Unless the snippet is very compelling (and few are) I simply miss whatever brilliance you and other partial feed providers have to say. I couldn’t find your email address, Dave, so I decided to read this full posting so I could leave a comment. But yours is not the only blog that I only see parts of. No offense, you’re worth subscribing to, but not worth clicking through (at least not for every post).
Anyway, you asked what makes a good feed, and my answer is, if you were good enough for me to subscribe, please be good enough to give me the whole thing via RSS.
thanks,
mike
Great comment, Mike. I don’t agree with your perspective entirely, though, because I think that there are two reasons why a site might choose to offer an RSS feed, and you’re only looking at reader convenience. I admit, that’s an important one, but the other reason to offer an RSS feed is as a teaser, as a way to drive traffic to the actual Web site. CNN, The Wall Street Journal, Slashdot, all of these sites use their RSS feed to disseminate a ‘highlight’ of each article, with the intent that you’d click through and read the full article if you’re interested. I liken it to the front page of the Wall Street Journal: 1-2 sentence summaries of the top stories in the paper, all of which lead to longer, more comprehensive articles.
Does it bother me that not all of my RSS snippets are sufficiently engaging to entice you to click thru to the article? Not a bit. When I read the newspaper, I also don’t read every single article. But I *do* appreciate the chance to keep up on the main topics and to then know what people are talking about, what’s hot news, and if later in the day I bump into a specific topic, I’ll remember that I saw a teaser about that on Slashdot or similar. Then I can go back and read the article.

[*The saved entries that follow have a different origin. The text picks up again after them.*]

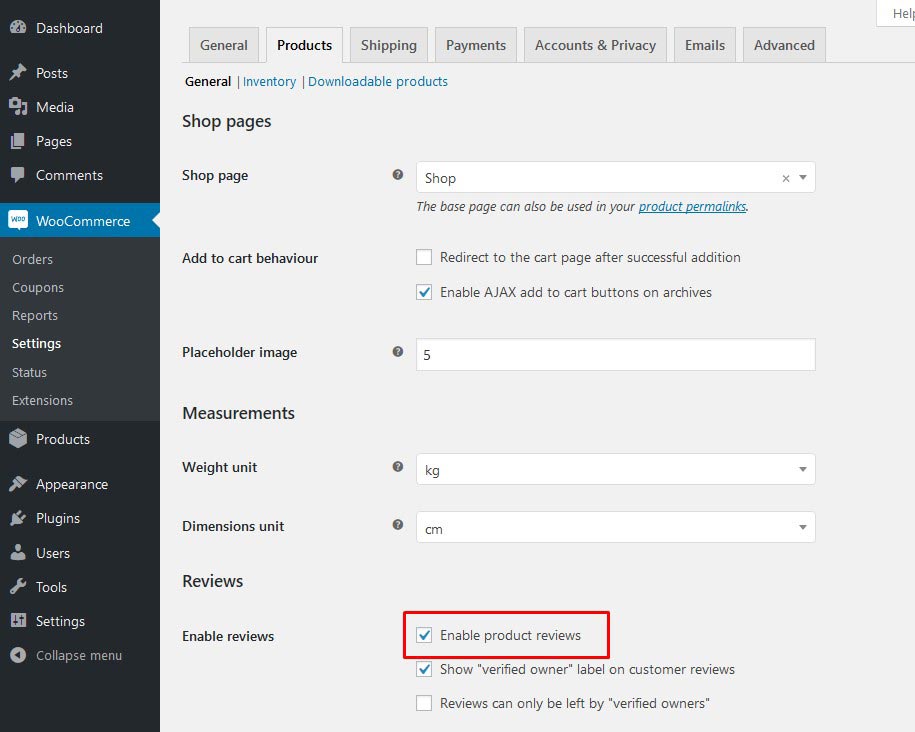Screen dimensions: 915x732
Task: Click help tooltip icon beside Placeholder image
Action: pos(398,352)
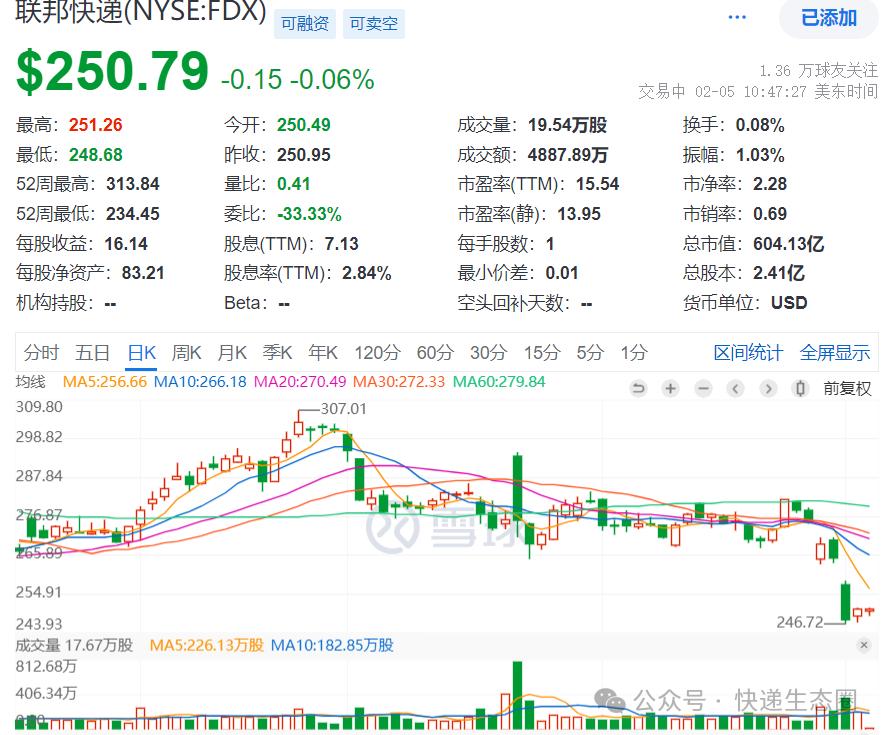Switch to the 分时 intraday tab
The height and width of the screenshot is (735, 885).
tap(40, 352)
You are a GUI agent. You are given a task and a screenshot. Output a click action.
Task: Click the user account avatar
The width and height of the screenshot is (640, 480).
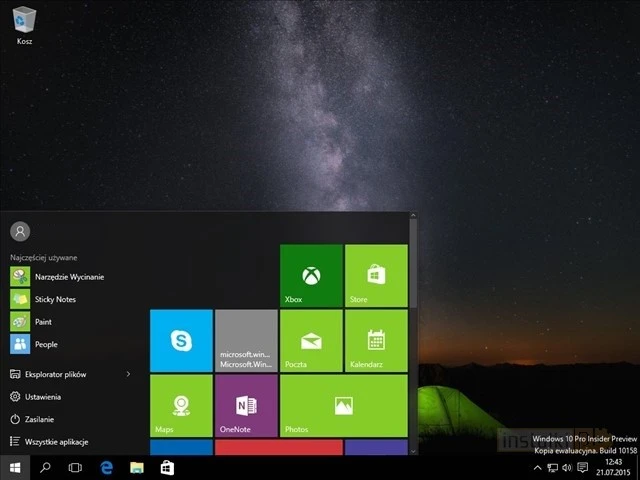tap(20, 231)
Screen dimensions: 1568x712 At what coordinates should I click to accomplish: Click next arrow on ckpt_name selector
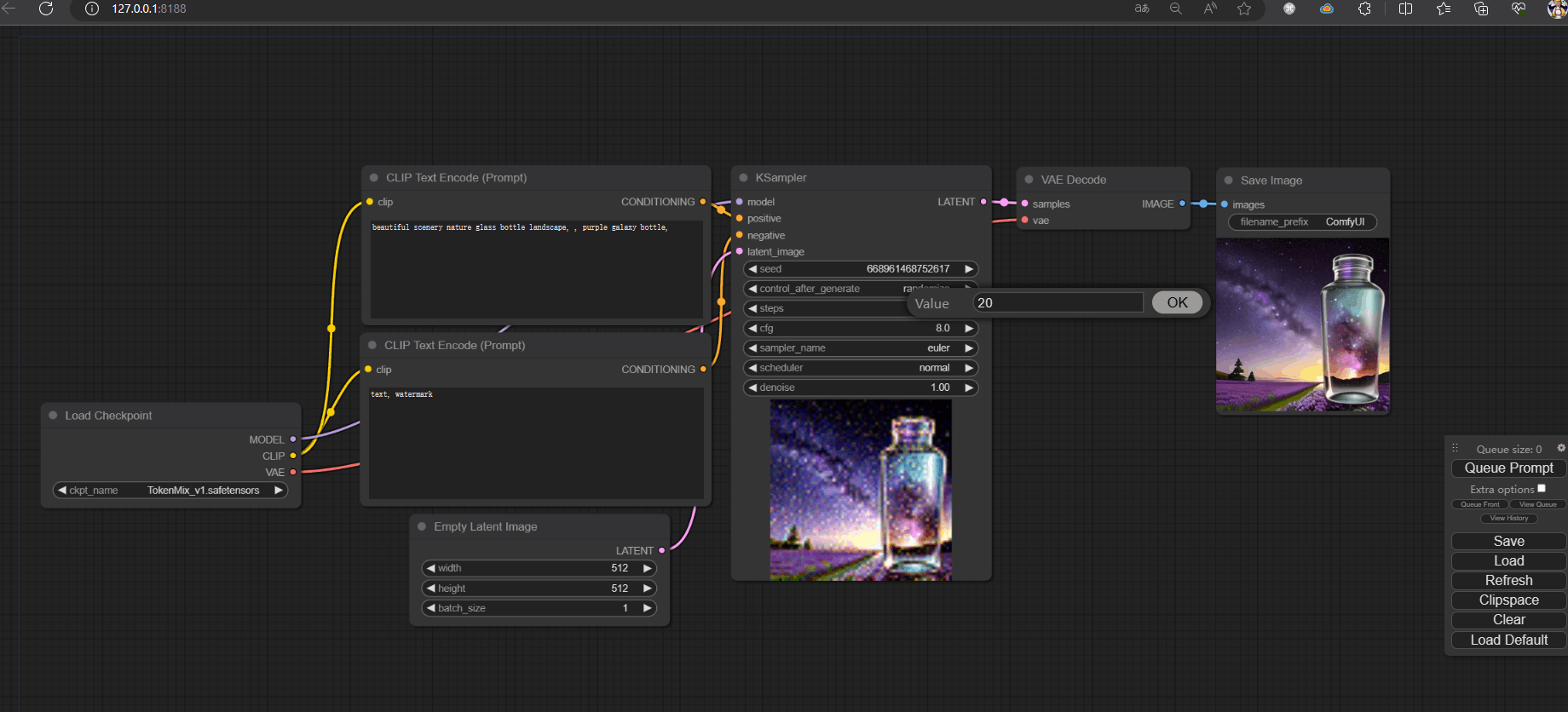coord(278,491)
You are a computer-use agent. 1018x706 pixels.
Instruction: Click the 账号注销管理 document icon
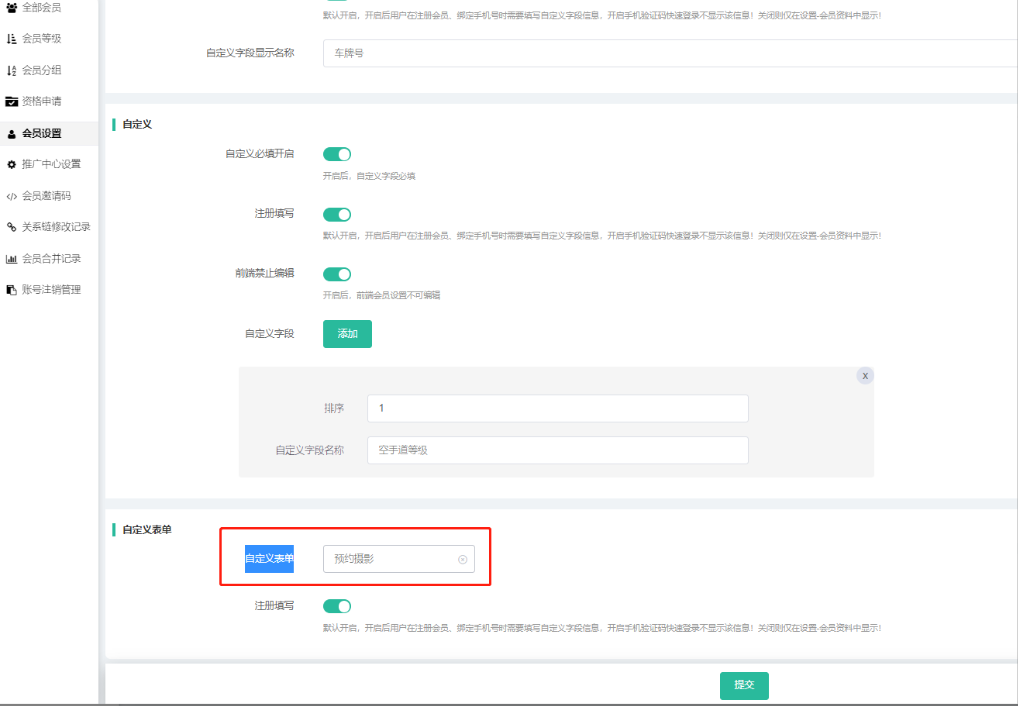(11, 290)
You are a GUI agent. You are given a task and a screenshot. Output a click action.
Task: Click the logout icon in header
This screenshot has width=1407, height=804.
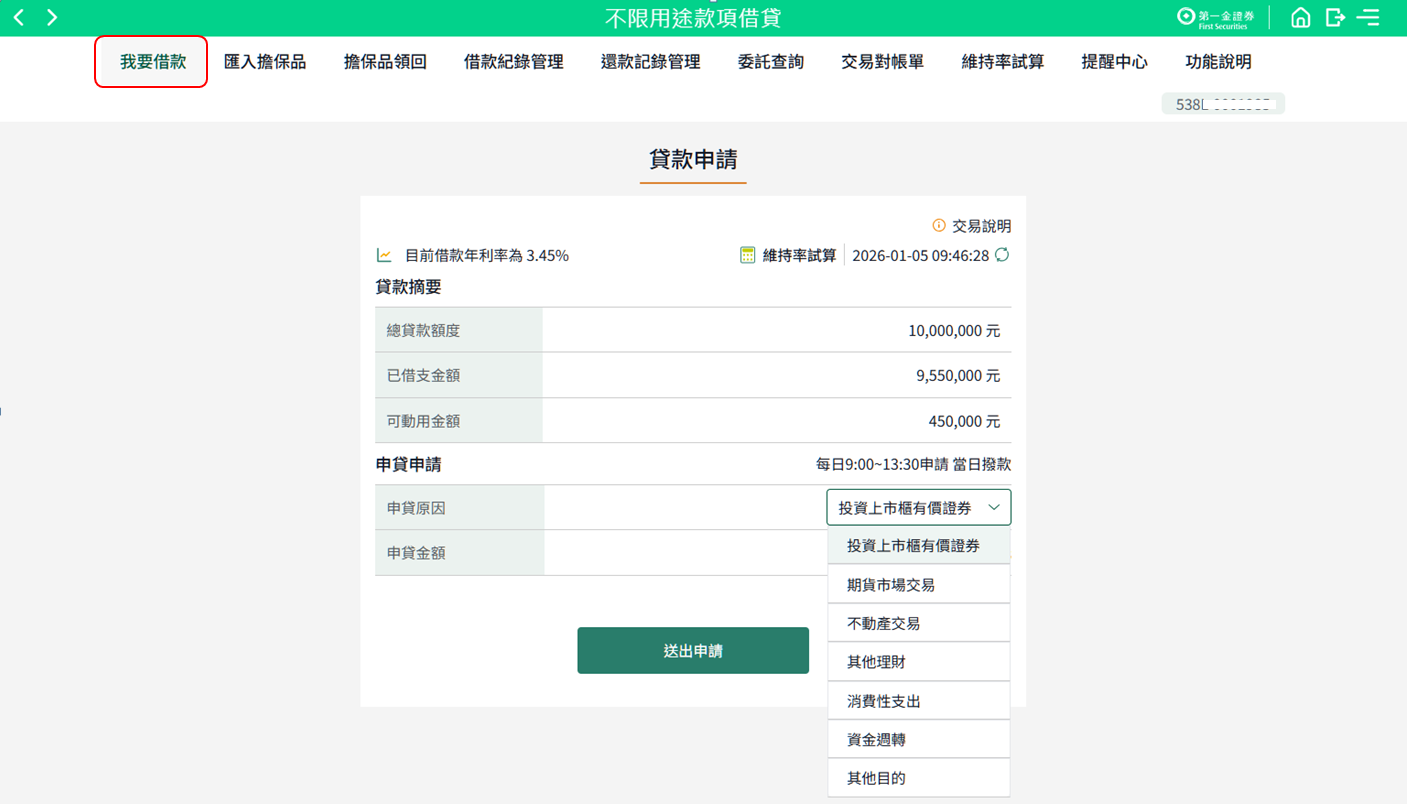[x=1335, y=18]
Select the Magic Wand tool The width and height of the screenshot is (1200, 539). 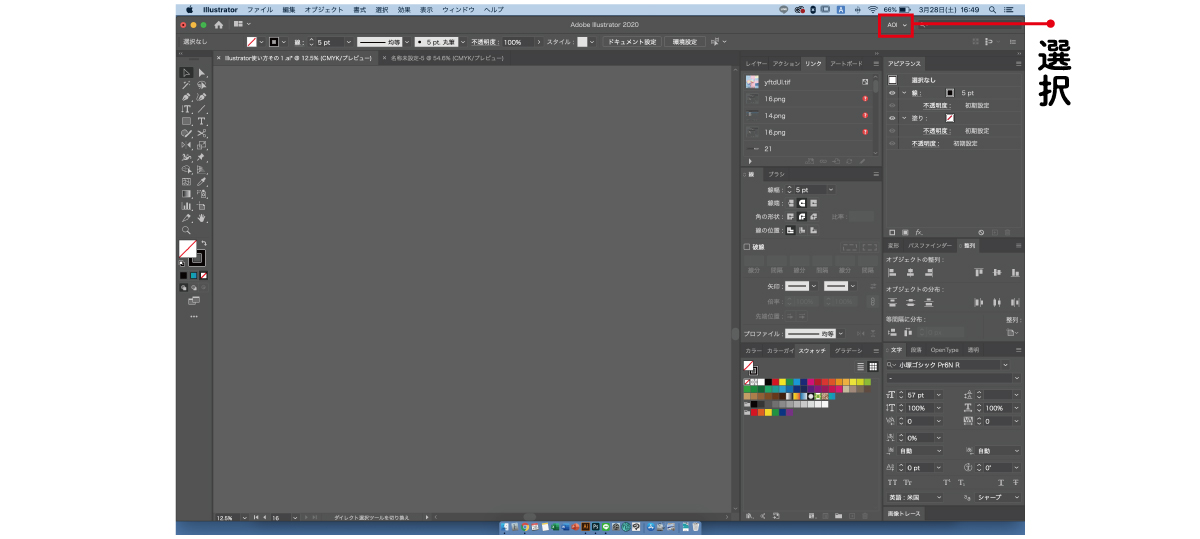(186, 85)
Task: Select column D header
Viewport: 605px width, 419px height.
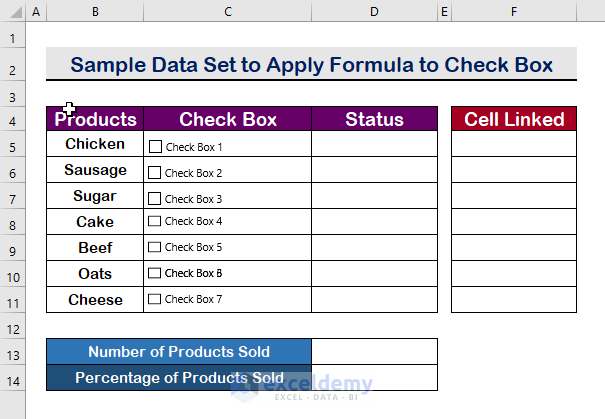Action: 374,12
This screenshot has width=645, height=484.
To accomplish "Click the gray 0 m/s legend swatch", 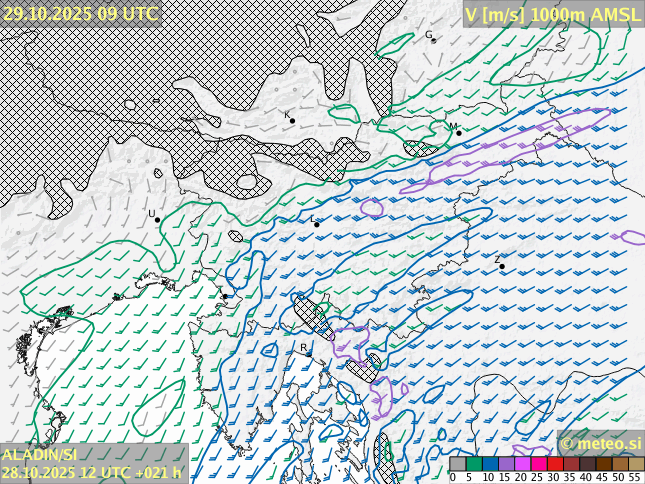I will coord(457,464).
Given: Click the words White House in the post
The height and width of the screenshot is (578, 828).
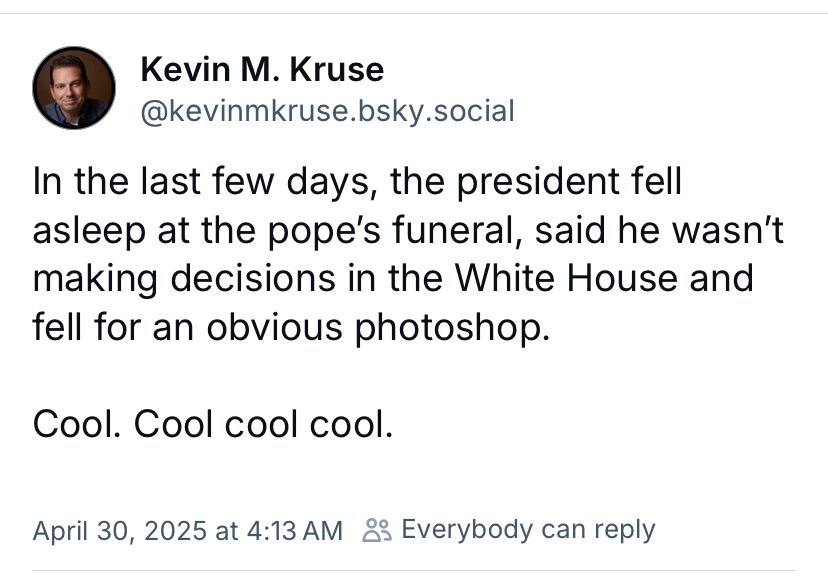Looking at the screenshot, I should (566, 278).
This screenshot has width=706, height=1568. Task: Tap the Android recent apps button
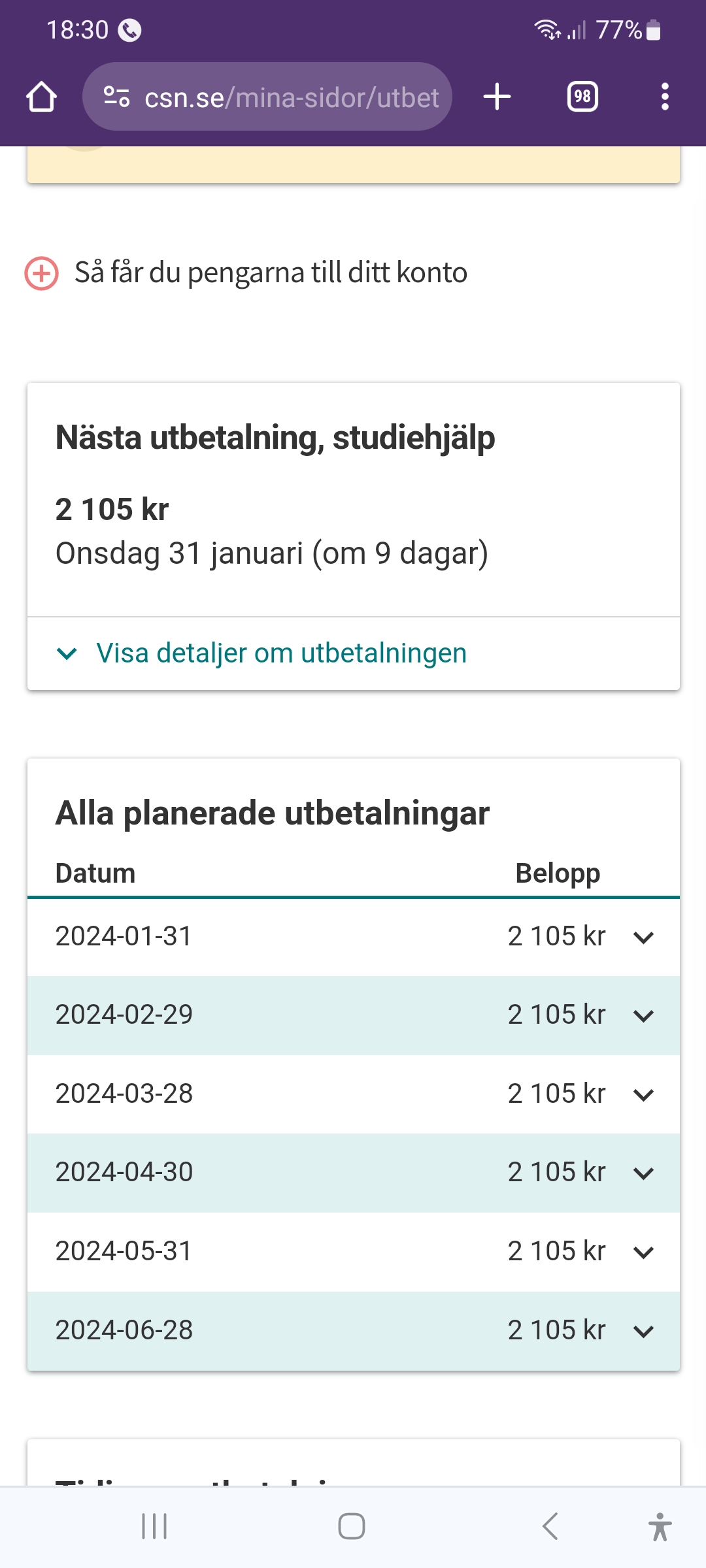tap(154, 1526)
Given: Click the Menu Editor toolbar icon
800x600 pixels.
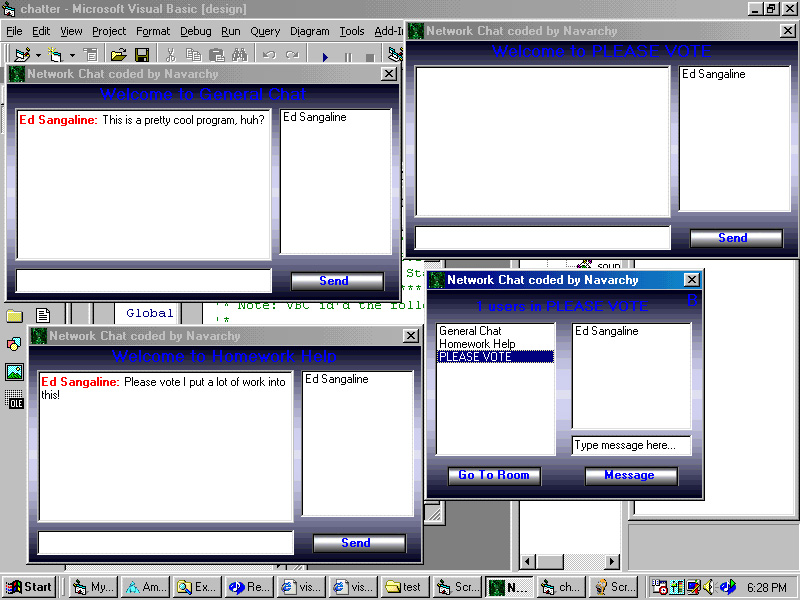Looking at the screenshot, I should pos(91,55).
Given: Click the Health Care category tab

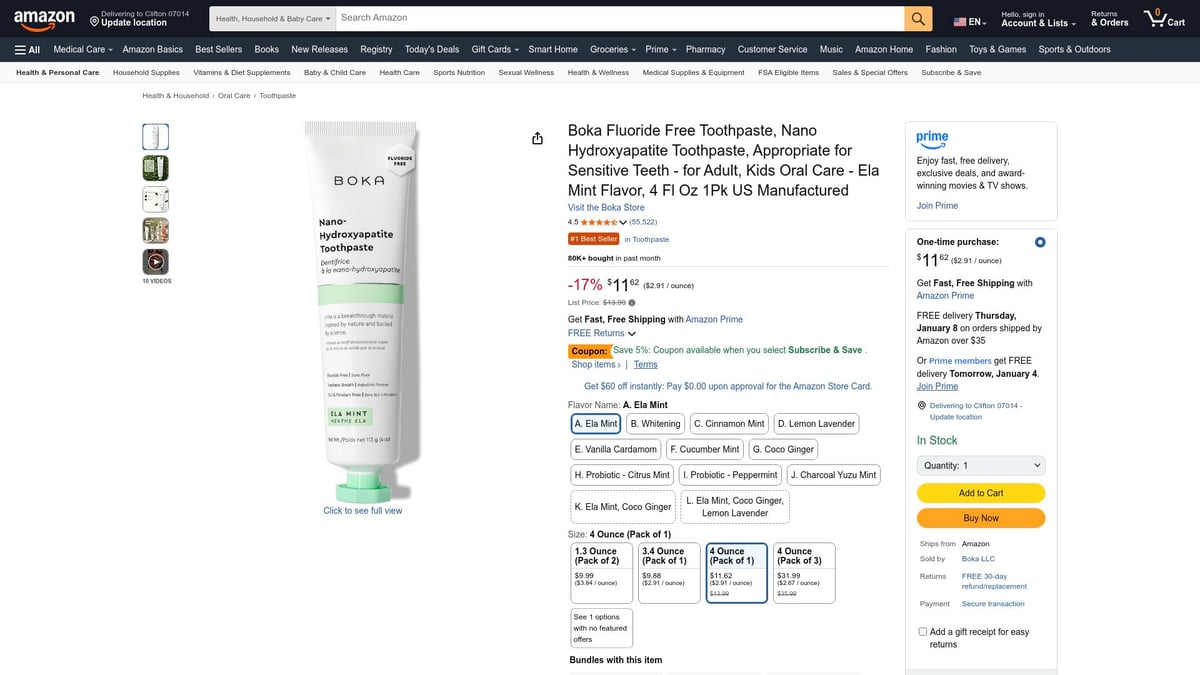Looking at the screenshot, I should [399, 72].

I sort of figured that some sites used RSS as a pull, to draw traffic to their sites. I don’t like it, but I respect it. Let me refine my argument a bit, aided by your response. You mentioned that some sites offer summaries of articles. So far, so good. But, what most blogging software does is offer up a certain
number of words. So I only added a bit of white space. Imagine if you were reading this in a newsreader; wouldn’t you at least like to finish the sentence before deciding whether to read the whole article or not? And, I’m not singling you out … it seems most blogging s/w behaves this way.
So it’s not that I don’t understand, but the way summaries are offered by most folks, it’s actually a bit
annoying.
Nice discussion; I like your new icon also … it captures the Dave I remember quite well.
I totally understand what you’re saying, Mike. Frankly, I wish I could specify a number of sentences in my RSS excerpt rather than just a number of words. That would go a long way to solving this problem (on the assumption that I put in the time to create “good” excerpts).
As you say, though, there are two types of RSS feed, and I’m also building one where I’m using it as a traffic generation system for my actual Weblog. So even if I could have more granular control over the actual content in the feed, I’d still want to try and compel you to click through and read the entire entry. 🙂
[I wish I could specify a number of sentences in my RSS excerpt rather than just a number of words.]
MyST supports this idea. 😉
[I sort of figured that some sites used RSS as a pull, to draw traffic to their sites.]
I think you (we actually) have to be careful when assessing the reasons *why* Web developers provide headlines – it’s not *simply* about drawing people back into the site.
– RSS utilization is difficult to measure and some sites simply wouldn’t exist without metrics for advertisers. Although many RSS providers would love to let you consume their content in the reader (a highly productive model), there is a) no easy way to advertise in readers, and b) no *acurate* model for measuring content utilization [in RSS feeds] for advertising metrics.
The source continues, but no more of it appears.